**Aim of the exercise:** Copy the lines below word for word, starting at the line containing "Task: Click the 第三基地航空隊 name field" and ending at the line containing "(x=916, y=310)".

**Supplied information:**
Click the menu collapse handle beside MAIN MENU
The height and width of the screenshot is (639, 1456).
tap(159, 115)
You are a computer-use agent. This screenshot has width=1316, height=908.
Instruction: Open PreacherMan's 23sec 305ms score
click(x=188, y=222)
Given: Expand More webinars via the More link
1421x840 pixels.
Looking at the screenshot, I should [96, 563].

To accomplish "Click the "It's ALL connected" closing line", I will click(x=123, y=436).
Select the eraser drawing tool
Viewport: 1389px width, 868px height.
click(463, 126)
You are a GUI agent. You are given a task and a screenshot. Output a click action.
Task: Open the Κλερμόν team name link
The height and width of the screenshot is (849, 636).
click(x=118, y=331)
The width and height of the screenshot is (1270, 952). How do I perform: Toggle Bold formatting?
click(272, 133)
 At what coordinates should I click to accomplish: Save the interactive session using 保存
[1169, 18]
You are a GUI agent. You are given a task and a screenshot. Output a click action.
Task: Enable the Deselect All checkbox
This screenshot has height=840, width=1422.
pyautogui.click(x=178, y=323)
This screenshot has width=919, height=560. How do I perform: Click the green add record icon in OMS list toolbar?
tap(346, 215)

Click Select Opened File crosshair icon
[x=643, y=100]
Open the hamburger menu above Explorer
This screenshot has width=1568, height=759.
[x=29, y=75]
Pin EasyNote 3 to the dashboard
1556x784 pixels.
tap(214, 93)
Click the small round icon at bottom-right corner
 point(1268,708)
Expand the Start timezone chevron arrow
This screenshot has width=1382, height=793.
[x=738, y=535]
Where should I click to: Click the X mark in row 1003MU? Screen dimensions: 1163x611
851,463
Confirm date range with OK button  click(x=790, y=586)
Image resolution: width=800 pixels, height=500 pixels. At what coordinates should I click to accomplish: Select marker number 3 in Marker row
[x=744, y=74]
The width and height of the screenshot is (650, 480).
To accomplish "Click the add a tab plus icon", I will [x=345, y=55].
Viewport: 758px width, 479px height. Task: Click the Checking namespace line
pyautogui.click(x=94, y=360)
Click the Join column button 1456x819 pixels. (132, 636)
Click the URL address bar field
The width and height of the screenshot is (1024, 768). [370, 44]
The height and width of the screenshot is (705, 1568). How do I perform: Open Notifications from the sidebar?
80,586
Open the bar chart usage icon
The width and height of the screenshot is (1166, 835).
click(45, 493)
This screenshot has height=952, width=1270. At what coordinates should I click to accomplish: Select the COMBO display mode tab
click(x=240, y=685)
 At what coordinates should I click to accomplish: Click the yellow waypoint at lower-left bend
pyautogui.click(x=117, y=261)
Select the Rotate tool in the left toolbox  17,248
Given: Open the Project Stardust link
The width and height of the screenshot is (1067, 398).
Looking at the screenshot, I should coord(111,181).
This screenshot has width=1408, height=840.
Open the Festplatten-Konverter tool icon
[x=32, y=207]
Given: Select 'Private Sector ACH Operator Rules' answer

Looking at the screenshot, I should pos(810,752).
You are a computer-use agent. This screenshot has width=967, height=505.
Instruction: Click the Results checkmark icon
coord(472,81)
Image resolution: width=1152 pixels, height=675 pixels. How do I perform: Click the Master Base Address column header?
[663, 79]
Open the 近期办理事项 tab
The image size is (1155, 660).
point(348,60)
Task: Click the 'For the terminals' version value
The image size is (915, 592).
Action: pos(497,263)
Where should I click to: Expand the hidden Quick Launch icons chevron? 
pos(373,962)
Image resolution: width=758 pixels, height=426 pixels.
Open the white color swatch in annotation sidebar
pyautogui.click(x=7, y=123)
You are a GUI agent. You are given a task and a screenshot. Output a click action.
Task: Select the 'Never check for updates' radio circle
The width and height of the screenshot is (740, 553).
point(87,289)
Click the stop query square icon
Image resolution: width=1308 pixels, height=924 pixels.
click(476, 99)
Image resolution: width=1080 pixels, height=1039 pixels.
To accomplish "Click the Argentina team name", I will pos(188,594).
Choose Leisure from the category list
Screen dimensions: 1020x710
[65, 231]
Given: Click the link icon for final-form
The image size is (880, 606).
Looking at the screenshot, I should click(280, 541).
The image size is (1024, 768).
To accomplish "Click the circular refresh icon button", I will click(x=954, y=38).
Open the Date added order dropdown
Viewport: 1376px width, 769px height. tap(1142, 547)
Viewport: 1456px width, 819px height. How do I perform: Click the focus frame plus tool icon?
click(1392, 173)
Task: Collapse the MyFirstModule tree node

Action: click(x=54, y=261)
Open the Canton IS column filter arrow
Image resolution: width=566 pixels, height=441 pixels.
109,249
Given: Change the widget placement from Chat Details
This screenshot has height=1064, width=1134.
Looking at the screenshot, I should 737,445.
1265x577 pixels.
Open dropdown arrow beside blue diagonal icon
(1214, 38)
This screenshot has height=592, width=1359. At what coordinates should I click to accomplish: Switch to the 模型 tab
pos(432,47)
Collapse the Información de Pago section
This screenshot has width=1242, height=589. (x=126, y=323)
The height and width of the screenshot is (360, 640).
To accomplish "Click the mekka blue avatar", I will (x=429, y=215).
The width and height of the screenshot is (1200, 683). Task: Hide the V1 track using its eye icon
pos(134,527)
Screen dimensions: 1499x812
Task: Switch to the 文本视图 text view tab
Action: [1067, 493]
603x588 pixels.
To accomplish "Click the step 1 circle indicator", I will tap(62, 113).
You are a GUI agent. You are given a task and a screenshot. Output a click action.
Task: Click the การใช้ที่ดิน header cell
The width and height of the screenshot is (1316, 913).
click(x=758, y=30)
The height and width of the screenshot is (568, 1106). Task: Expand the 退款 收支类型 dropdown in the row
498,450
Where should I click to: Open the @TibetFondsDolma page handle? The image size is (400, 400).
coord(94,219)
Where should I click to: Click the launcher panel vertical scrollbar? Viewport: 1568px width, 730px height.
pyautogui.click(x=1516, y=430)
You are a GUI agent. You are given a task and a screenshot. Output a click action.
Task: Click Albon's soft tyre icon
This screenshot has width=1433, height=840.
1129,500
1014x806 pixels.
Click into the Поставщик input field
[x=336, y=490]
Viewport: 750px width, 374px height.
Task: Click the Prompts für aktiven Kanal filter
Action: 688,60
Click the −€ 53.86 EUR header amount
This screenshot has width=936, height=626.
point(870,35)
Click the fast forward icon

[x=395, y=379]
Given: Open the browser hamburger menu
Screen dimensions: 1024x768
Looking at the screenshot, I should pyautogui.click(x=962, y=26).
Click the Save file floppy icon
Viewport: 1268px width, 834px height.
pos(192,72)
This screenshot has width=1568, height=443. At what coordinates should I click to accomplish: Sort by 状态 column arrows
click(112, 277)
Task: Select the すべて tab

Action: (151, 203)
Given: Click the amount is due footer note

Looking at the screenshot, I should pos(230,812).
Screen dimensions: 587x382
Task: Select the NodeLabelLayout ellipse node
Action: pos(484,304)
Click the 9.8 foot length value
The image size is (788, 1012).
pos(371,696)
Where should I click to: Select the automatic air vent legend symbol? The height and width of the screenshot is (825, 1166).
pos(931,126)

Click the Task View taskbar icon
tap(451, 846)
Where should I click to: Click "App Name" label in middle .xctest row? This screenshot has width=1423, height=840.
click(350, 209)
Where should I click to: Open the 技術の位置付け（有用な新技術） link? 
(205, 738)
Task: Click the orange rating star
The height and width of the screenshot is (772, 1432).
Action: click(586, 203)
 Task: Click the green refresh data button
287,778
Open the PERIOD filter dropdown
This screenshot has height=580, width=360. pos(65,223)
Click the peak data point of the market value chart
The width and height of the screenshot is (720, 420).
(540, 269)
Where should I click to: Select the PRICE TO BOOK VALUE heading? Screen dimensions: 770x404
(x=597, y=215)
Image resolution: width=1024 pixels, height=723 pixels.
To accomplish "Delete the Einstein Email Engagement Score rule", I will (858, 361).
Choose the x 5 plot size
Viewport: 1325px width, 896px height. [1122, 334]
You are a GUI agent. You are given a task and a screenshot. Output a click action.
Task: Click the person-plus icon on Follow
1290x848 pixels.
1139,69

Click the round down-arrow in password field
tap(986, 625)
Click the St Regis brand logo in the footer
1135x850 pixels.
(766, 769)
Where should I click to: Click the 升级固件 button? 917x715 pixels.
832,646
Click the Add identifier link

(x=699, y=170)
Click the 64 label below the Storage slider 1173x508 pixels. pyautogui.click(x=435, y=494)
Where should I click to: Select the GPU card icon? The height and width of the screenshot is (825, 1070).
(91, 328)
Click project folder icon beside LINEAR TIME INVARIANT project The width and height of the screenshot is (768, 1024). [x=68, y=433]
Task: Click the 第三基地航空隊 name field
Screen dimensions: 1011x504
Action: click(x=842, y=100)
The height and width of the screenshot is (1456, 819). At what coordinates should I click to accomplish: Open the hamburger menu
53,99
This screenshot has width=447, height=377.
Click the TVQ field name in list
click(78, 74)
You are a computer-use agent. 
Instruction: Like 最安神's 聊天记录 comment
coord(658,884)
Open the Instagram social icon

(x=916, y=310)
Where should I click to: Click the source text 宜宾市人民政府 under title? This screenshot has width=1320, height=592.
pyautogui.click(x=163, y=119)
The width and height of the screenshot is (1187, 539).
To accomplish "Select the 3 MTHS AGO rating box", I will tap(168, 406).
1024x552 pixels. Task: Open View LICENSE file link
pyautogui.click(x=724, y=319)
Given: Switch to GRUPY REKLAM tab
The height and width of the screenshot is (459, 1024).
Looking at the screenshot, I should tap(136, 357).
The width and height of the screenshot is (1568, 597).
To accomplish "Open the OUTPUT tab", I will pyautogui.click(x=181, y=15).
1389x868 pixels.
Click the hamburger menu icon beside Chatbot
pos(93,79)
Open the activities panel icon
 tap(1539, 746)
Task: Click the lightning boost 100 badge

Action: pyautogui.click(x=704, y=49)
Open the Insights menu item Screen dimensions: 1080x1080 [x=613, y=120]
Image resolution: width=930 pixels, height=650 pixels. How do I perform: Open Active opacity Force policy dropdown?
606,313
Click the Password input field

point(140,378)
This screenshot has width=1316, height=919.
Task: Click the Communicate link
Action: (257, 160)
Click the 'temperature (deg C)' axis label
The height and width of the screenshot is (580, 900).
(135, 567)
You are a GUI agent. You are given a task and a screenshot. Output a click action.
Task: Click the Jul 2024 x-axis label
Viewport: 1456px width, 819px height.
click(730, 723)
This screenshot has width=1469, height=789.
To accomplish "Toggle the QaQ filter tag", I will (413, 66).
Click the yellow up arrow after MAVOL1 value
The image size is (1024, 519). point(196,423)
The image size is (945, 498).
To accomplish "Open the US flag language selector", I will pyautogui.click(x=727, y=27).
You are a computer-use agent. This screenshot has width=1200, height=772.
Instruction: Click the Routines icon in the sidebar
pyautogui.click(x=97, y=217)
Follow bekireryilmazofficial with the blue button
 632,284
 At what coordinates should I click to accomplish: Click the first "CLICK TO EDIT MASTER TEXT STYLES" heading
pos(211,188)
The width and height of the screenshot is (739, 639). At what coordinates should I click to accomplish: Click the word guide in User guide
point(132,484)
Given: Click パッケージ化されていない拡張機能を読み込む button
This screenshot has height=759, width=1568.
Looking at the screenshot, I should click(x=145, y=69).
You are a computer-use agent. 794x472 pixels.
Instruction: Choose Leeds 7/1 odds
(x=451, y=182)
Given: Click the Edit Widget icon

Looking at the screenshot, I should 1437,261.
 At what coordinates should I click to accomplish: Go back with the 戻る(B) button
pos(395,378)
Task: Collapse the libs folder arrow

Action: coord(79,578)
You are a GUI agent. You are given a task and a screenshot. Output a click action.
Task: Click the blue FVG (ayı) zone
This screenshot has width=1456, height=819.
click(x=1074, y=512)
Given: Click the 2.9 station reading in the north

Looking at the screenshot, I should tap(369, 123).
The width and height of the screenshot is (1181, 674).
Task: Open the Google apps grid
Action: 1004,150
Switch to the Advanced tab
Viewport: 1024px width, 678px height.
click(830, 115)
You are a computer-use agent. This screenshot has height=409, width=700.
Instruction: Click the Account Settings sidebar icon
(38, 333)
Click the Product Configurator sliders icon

**Task answer:**
Task: Click the 第三基地航空隊 name field
Screen dimensions: 1011x504
Action: click(x=842, y=100)
The height and width of the screenshot is (1456, 819). At what coordinates should I click to accomplish: Open the hamburger menu
53,99
This screenshot has width=447, height=377.
Click the TVQ field name in list
click(78, 74)
You are a computer-use agent. 
Instruction: Like 最安神's 聊天记录 comment
coord(658,884)
Open the Instagram social icon

(x=916, y=310)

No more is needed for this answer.